Now before the hyperbole machine breaks into, you know, a thousand million pieces it’s best to make clear that Johnny Foreigner are not quite the finished article. Not quite on shoulder nudging territory yet. Judging by tonight though, he writes pen a-tremble (pen? – disbelief suspended) it could, just could, be only a matter of time. Their set tonight is incendiary, accomplished, shambolic and poetic.
Henry’s Cellar Bar is simply that, slung beneath the dull neon ambience of chain pubs, sunk beneath January’s great grey promontory; a seemingly omnipresent drizzle and fug turning stale on fleck-marked pavements. Below this, all of this, in our subterranean venue we begin.
It’s loud, cataclysmically so, the songs spreading volatile wings beyond even what was hinted on the Arcs Across the City EP. It is by turns glitchy and thunderous. Without looking I can tell the feet behind me are on point. Tottering and neckstraining in near crush to get a closer look at this melee. ‘Champagne Girls I Have Known’ and ‘The End and Everything After’ open proceedings, or so I am reliably informed. In reality I’m too confused to make much sense of what is happening, The razor wire guitar cedes to the actual, actual scream of female vocals and then the drums. Drums like a kit falling down endless staircases with the rhythmic ill-fated tick of Guildenstein’s coin, the miss and flight filled by feedback, howl and thud. They belie the physical nature of the venue, a truncated room with sunken ceiling, to become a cavernous call to arms.

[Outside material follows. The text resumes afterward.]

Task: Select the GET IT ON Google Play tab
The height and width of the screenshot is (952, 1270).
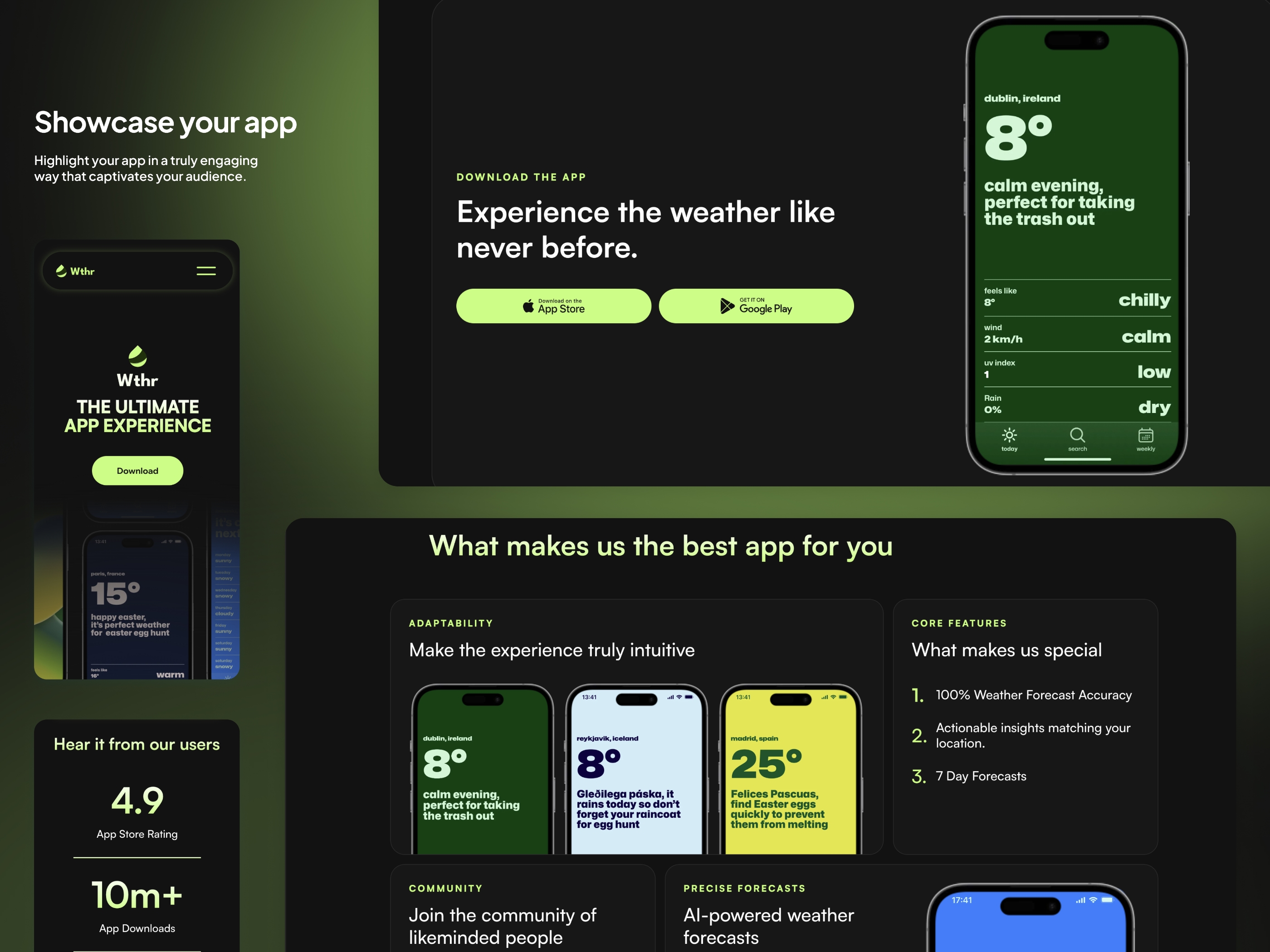Action: pos(756,305)
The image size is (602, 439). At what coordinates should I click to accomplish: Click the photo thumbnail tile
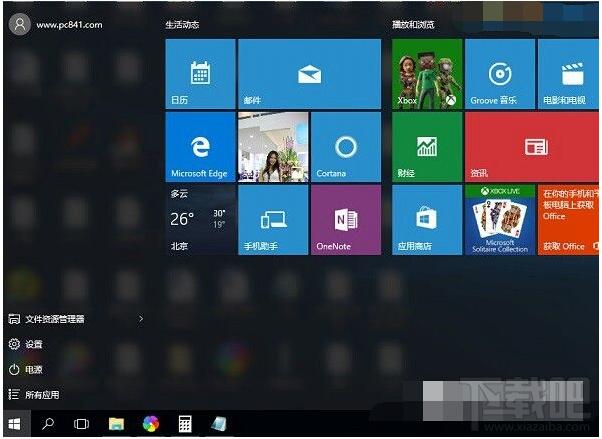(x=272, y=147)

After exerting every dizzying metronomical muscle for ‘Cranes and Cranes and Cranes and Cranes’we are offered an almost breather as they cover ‘Grounded’. And it makes sense. It truly does. At last we can see the take off points for Johnny Foreigner and in the distance the horizons we will be taken by the hand and led to. Sometime later, I’m not sure when; my inner clock broken, Alexi will start a five note refrain from another song. Eager to impress I feel compelled to shout out, but its name won’t arrive at my lips. The moment passes and we pinwheel elsewhere. Yet later still I realise it was the Super Mario theme.
Set closer ‘Yr All Just Jealous!’ is jaw dropping stuff; the disparate and desperate elements of the band carcrashing together in soft reverent violence. A 7 minute 3D slow motion technicolour replay of every explosion, flatten and smash.

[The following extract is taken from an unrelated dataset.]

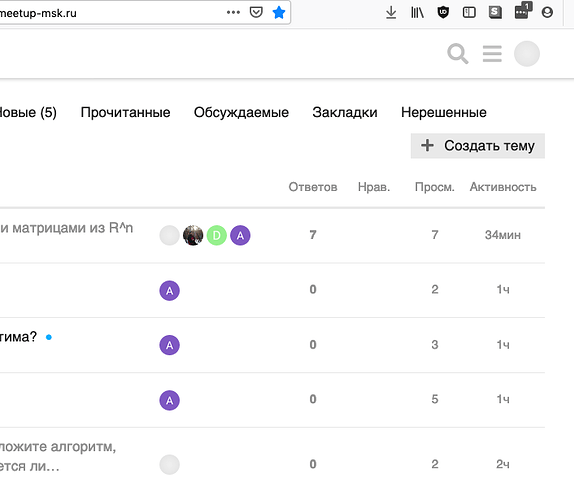Select the Нерешенные tab
Screen dimensions: 574x500
coord(444,112)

That feeling you get, that thought. The one you’ll be so posessed with. You’ll reach out to invisible distances be it with friend or stranger. During parties; mid conversation, family gathering or night-time explorations. Staring mid-room to say finally, all too quickly, as a song plays in the background: “I love this bit”.
All their songs are like that. All the time.
The distances, the echoes, the spaces and the fills: clanging death rattle empty spasmodic nitro-glycerine cleaved joy and snarl. It’s incadescently brutal and dangerously quiet.
I hear the drumming in my head for a long time after. Until I realise it’s not the drumming at all, but the beat of my heart. And I am excited about music finally; again.